En suma, la imaginería del terror, que según los estudiosos no guarda ningún parentesco con la “pulp fiction" (“ficción barata”, que luego alcanzó el rango de “ficción del horror o extraña”), ha evolucionado gracias a la creatividad o al tormento generado por cuentas pendientes de acciones si no pecaminosas (cargos de conciencia, les llaman), por lo menos socialmente censurables.

“Cuando la gente ve fantasmas, siempre se ve primero a sí misma”, dice ese perito en sentimientos del miedo que es Stephen King, cuyos pueblos habitados por fantasmas de los rockeros muertos y vampiros de instinto paternal hacen las delicias de los sufrientes lectores (Pesadillas y alucinaciones) y son en realidad sombras de la conciencia de voluntades poseídas por mundos fantásticos, donde incluso el célebre doctor Watson se anticipa al olfato sabueso de Sherlock Holmes para resolver un caso.

“Los extractos me dejaron sin dormir o por lo menos me dieron pesadillas”, refirió José Antonio Meade Kuribreña, candidato (¿ciudadano, priista?) a la Presidencia de la República, sobre las propuestas de su adversario Andrés Manuel López Obrador (AMLO) planteadas en una entrevista colectiva por parte de una televisora privada, especialmente aquellas que proponen la revisión de los contratos mediante los cuales “inversionistas” locales y extranjeros nos regresaron a la alegre “explotación” (sinónimo de saqueo) del energético de principios del siglo XX, así como los del Nuevo Aeropuerto Internacional de la Ciudad de México (NAICM).

Según Meade Kuribreña, en esta forma el espectro tropical que es el tabasqueño muestra “un mesianismo exacerbado y un autoritarismo a flor de piel, la verdad es bien preocupante”.

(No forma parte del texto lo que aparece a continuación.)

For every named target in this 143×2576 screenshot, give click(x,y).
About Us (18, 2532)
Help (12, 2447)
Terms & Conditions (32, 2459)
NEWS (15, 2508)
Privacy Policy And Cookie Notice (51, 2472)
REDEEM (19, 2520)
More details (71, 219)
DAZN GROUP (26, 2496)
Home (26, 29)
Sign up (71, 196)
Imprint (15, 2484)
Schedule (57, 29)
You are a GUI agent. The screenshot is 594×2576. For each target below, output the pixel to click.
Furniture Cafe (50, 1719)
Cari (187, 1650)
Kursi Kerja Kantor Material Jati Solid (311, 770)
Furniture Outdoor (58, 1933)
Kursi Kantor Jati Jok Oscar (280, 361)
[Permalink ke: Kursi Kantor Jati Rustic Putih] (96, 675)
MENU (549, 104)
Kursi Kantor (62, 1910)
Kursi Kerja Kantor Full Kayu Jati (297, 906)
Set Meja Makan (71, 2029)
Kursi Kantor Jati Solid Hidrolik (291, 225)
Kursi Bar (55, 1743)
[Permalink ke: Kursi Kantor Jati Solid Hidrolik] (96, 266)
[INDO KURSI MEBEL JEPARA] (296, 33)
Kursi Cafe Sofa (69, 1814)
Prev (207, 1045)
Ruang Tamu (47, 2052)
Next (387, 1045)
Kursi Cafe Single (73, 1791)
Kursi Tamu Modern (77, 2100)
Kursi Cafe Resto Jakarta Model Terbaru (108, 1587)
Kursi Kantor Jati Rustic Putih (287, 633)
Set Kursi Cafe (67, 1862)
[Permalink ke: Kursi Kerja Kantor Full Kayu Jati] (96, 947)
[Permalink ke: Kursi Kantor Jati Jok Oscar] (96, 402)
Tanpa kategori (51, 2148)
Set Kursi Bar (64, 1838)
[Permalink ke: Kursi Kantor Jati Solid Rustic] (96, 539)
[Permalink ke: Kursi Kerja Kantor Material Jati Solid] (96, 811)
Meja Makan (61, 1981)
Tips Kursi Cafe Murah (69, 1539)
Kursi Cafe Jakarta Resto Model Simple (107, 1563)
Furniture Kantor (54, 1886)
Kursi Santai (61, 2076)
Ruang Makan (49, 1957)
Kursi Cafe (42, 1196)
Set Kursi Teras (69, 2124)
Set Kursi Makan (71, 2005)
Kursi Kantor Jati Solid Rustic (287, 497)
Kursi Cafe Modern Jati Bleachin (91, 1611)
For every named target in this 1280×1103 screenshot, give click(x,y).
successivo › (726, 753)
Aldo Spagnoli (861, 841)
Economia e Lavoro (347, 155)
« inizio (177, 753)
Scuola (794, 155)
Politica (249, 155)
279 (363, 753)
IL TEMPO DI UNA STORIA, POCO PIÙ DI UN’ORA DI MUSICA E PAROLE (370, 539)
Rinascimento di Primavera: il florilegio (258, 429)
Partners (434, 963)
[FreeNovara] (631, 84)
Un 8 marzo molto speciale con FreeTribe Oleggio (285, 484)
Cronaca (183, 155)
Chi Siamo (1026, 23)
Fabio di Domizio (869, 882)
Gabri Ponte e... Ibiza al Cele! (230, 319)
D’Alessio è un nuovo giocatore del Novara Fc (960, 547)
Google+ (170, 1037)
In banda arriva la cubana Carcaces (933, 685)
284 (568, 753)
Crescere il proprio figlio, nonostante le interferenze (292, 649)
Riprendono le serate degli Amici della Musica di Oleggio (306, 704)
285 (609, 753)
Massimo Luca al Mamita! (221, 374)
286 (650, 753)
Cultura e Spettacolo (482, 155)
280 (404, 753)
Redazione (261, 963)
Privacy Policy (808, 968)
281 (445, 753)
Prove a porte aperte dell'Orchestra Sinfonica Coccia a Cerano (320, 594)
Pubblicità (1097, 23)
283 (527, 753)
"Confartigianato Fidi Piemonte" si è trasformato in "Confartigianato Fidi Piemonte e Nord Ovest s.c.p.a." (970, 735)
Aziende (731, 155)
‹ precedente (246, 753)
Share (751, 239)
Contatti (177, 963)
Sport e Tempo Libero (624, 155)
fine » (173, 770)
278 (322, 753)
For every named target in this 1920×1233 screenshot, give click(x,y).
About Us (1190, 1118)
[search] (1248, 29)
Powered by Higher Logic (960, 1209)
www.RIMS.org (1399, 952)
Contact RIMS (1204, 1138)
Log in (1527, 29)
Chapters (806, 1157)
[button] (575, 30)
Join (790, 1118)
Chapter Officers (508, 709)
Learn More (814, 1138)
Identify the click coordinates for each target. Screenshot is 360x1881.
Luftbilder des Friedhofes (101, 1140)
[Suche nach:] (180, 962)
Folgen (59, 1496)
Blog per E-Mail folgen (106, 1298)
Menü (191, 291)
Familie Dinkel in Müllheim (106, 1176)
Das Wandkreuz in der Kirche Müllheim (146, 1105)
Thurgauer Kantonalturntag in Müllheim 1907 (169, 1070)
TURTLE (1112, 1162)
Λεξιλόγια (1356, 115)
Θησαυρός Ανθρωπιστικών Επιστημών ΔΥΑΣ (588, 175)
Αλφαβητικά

Conocidos los antecedentes de la cancelación del proyecto del tren de la Ciudad de México a Querétaro porque uno de los contratistas favorecidos le construyó, previa y casualmente, la mansión a la esposa del presidente Enrique Peña, dejando a los chinos “nomás milando” y con un reclamo millonario por “incumplimiento”; expuestos otros timos como los sobornos de Odebrecht para apoyos electorales a cambio de la entrega de contratos millonarios, además de “estafas maestras”, desvíos multimillonarios de programas sociales, saqueos en los dineros estatales y toda esa nube corrupta que incluye el uso de los fondos de pensiones de trabajadores (Pensionisste) para el “rescate” fraudulento de empresas constructoras (ICA) y ahora el uso de Afores (dinero de los trabajadores) para la construcción del NAICM, sin duda no sólo ameritan una revisión, sino hasta una sanción.

Ésta es quizás la peor pesadilla para el evangelio neoliberal y el grupo que busca conservar el poder público: la revisión que impone el mandato legal y la súper obligación de hacerlo en los citados asuntos, esto al calor de los citados antecedentes.

Incluso, en el eventual caso de que gane, el personaje que se dice atormentado por esas propuestas, tendría que hojear cuando menos los expedientes.

Pero del pánico más horrendo se pasa a la comicidad (tras la pesadilla, Meade dice que puede dormir en paz con la certeza de que va a ganar), y estamos viendo que la política del terror ha venido perdiendo eficacia en sus pretendidos golpes de efecto entre los ciudadanos. 

Lo que antes podía considerarse como todo un arte (causar miedo), hoy se hace de manera burda, con escaramuzas políticas que en vez de crear pánico lo único que generan es hilaridad, y donde lo presuntamente terrorífico no es más que un capítulo más del insano entretenimiento de temporada.

“Los rostros sin vida que se arrastran ante nuestra mirada son nuestra proyección”, se ha dicho, esto sin necesidad de averiguar demasiado (¿pa’ qué?)